[Items from a data source]
## Begin

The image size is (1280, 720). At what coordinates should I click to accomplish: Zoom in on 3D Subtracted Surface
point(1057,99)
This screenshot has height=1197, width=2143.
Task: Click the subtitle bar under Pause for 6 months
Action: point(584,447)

## End

**PROBLEM**
Return each line of the listing above unchanged, in its original order.

**COMPLETED TASK**
The image size is (1280, 720). At what coordinates should I click to accomplish: Zoom in on 3D Subtracted Surface
point(1057,99)
This screenshot has height=1197, width=2143.
Task: Click the subtitle bar under Pause for 6 months
Action: point(584,447)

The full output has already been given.